Washington: U.S. job growth surged in June as manufacturers and other employers boosted hiring, confirming the economy has regained speed after a first-quarter lull, but tepid wages suggested the Federal Reserve will probably not raise interest rates soon. Nonfarm payrolls increased by 287,000 jobs last month, the largest gain since last October, the Labor Department said on Friday.
May payrolls were revised sharply down to show them rising 11,000 rather than the previously reported 38,000. The sign of strength in the economy, however, precedes Britain's stunning vote last month to leave the European Union.
The so-called Brexit referendum on June 23 roiled financial markets, raising fears that sustained volatility might hit companies' hiring and investment decisions. "For the Fed, this report is likely to offer some encouragement on the underlying labor market backdrop, though it is unlikely to change the current 'wait and see' policy stance as they assess the fallout from the Brexit vote," said Millan Mulraine, deputy chief economist at TD Securities in New York.
The Fed raised rates in December for the first time in nearly a decade. Financial markets expect no further increase this year, but economists believe a December hike is possible if the economy continues to grow and add jobs at a steady clip.
Last month's payrolls tally beat economists' expectations for an increase of 175,000 jobs. While the unemployment rate rose two-tenths of a percentage point to 4.9 percent, that was because more people entered the labor force, a sign of confidence in the jobs market. With the jobless rate rising, average hourly earnings increased only two cents or 0.1 percent in June, suggesting some slack still remains in the labor market.
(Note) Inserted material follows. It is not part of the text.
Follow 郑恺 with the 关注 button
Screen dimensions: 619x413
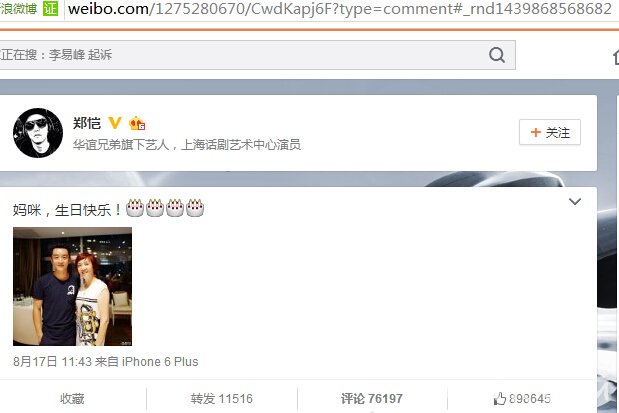[550, 132]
That took the year-on-year gain in earnings to 2.6 percent from 2.5 percent in May. Economists say wage growth of between 3.0 percent and 3.5 percent is needed to lift inflation to the Fed's 2.0 percent target. A top Fed official said this week the central bank would like to see inflation accompanied by wage gains.
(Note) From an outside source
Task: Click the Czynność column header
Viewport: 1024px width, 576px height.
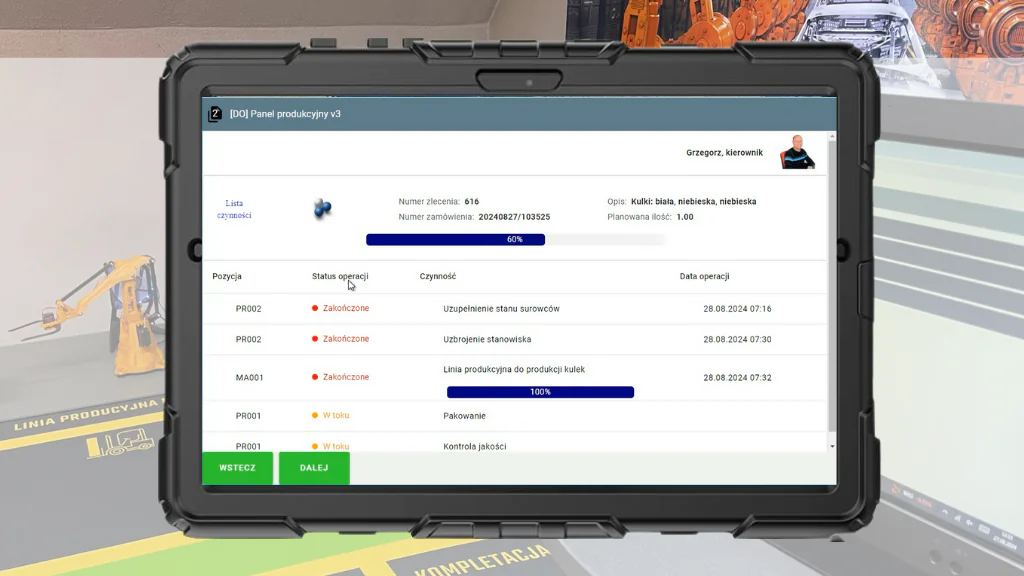Action: click(438, 276)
"Wage growth remains subdued, which could reflect the fact that there is still slack in the labor market," said Michelle Meyer, a senior economist at Bank of America Merrill Lynch in New York. "Or perhaps it is a function of low inflation expectations and low productivity, which restricts the ability or desire of businesses to raise wages." U.S. stocks rallied on the employment data, with the main indexes rising more than 1 percent. Prices for longer-dated U.S. government debt rose, while the dollar was little changed against a basket of currencies.
The strong rebound in June payrolls added to data on consumer spending and housing in suggesting that economic growth accelerated from the first-quarter's anemic 1.1 percent annualized rate. The Atlanta Fed is currently forecasting the economy growing at a 2.4 percent pace in the second quarter. Manufacturing employment increased 14,000 last month after shedding 16,000 jobs in May.
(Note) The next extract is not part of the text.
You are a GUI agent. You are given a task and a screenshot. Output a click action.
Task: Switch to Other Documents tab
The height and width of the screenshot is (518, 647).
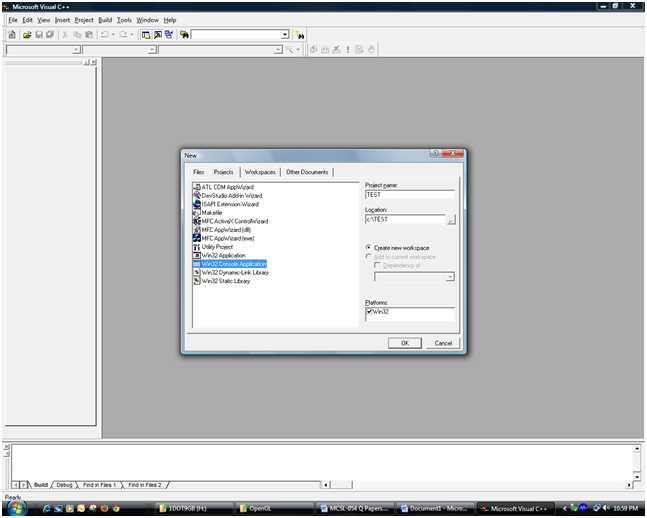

Although manufacturing only accounts for 12 percent of the economy, it is considered a leading growth indicator. The retail sector added 29,900 jobs, more than reversing the prior months' weakness. The leisure and hospitality sector gained 59,000 jobs, the most in nearly 1-1/2 years. Temporary-help jobs, a harbinger for future hiring, rebounded 15,200. Healthcare and social assistance payrolls jumped 58,400. The return of 35,100 Verizon workers, who were excluded from May's payroll count while on a month-long strike, boosted information sector employment last month. Government added 22,000 jobs, but construction payrolls were unchanged after two months of declines and mining lost another 5,000 positions. Despite job gains in June being the best for the year, forward momentum in the labor market has slowed.
Job gains averaged 282,000 per month in the fourth quarter, but employment has increased by an average of only 171,500 jobs per month in the first half of this year.
Economists say the deceleration is normal given the relatively advanced age of the economy's recovery from the 2007-09 recession, with the labor market now near full employment. The labor force participation rate, or the share of working-age Americans who are employed or at least looking for a job, rose one-tenth of percentage point to 62.7 percent. A broad measure of unemployment that includes people who want to work but have given up searching and those working part-time because they cannot find full-time employment fell 0.1 percentage point 9.6 percent, the lowest since April 2008.